DATA ROWS —
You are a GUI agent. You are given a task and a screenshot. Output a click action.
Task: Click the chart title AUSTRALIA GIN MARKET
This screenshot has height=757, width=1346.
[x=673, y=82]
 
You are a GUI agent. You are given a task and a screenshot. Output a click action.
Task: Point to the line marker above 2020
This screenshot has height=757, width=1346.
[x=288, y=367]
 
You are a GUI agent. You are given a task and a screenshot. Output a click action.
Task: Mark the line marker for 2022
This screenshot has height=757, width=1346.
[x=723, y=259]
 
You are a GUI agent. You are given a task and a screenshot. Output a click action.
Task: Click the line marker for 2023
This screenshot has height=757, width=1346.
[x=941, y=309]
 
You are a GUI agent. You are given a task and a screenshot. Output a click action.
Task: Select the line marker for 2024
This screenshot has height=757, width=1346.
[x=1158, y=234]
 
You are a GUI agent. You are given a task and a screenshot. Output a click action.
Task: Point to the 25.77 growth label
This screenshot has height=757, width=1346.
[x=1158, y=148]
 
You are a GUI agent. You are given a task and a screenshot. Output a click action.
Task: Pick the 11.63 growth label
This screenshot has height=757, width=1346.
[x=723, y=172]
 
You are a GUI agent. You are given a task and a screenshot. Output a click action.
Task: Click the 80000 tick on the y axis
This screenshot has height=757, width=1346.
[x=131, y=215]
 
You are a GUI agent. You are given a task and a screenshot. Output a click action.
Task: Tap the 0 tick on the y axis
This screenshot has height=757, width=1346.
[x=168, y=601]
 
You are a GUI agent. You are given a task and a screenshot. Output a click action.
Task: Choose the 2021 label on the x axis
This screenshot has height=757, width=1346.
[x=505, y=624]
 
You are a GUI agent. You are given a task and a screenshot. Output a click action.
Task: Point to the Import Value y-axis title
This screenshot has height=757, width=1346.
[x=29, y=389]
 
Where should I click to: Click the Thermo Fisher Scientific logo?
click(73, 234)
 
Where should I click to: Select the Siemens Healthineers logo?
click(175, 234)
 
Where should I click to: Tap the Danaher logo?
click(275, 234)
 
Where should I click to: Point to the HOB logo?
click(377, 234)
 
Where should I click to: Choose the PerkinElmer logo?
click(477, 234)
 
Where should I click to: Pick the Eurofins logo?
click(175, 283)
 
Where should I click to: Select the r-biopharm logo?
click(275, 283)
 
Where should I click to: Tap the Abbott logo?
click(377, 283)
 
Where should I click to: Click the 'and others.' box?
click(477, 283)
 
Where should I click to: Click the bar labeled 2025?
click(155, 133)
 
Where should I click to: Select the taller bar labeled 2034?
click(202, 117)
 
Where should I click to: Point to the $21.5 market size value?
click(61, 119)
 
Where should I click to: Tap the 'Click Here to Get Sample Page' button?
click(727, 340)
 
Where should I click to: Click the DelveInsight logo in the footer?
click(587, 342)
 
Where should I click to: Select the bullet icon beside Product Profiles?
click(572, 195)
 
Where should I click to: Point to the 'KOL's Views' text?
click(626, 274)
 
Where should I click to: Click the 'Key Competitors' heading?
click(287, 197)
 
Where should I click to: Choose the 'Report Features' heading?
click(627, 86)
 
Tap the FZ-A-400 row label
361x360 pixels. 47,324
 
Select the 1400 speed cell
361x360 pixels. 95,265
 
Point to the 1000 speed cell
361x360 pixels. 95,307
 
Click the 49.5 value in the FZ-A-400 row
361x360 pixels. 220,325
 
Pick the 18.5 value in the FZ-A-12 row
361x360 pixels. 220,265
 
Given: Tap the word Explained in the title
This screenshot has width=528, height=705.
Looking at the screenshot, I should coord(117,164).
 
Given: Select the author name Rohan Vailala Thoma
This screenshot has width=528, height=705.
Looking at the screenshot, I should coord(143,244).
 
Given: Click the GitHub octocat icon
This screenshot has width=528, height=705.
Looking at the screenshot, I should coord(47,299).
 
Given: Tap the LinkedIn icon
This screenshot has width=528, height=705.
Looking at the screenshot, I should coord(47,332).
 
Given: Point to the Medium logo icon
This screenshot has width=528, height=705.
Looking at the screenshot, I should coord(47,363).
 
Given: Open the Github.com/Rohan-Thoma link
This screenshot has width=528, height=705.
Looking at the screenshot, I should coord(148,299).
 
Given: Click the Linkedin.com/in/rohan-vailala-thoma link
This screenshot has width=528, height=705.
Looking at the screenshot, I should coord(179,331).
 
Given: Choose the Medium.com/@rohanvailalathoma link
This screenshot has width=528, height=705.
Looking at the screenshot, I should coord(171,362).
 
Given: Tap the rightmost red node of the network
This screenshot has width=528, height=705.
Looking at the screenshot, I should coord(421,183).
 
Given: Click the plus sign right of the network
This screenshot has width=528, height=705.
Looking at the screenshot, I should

WHAT TO DO — Reproduce the stretch from the start of the rows through the line containing "[x=723, y=172]", renaming "line marker" to "data point" and leaving everything else as it is.

EXERCISE OUTPUT —
You are a GUI agent. You are given a task and a screenshot. Output a click action.
Task: Click the chart title AUSTRALIA GIN MARKET
This screenshot has height=757, width=1346.
[x=673, y=82]
 
You are a GUI agent. You are given a task and a screenshot. Output a click action.
Task: Point to the data point above 2020
This screenshot has height=757, width=1346.
[x=288, y=367]
 
You are a GUI agent. You are given a task and a screenshot. Output a click action.
Task: Mark the data point for 2022
This screenshot has height=757, width=1346.
[x=723, y=259]
 
You are a GUI agent. You are given a task and a screenshot. Output a click action.
Task: Click the data point for 2023
This screenshot has height=757, width=1346.
[x=941, y=309]
 
You are a GUI agent. You are given a task and a screenshot. Output a click action.
Task: Select the data point for 2024
This screenshot has height=757, width=1346.
[x=1158, y=234]
 
You are a GUI agent. You are given a task and a screenshot. Output a click action.
Task: Point to the 25.77 growth label
This screenshot has height=757, width=1346.
[x=1158, y=148]
 
You are a GUI agent. You are given a task and a screenshot. Output a click action.
Task: Pick the 11.63 growth label
This screenshot has height=757, width=1346.
[x=723, y=172]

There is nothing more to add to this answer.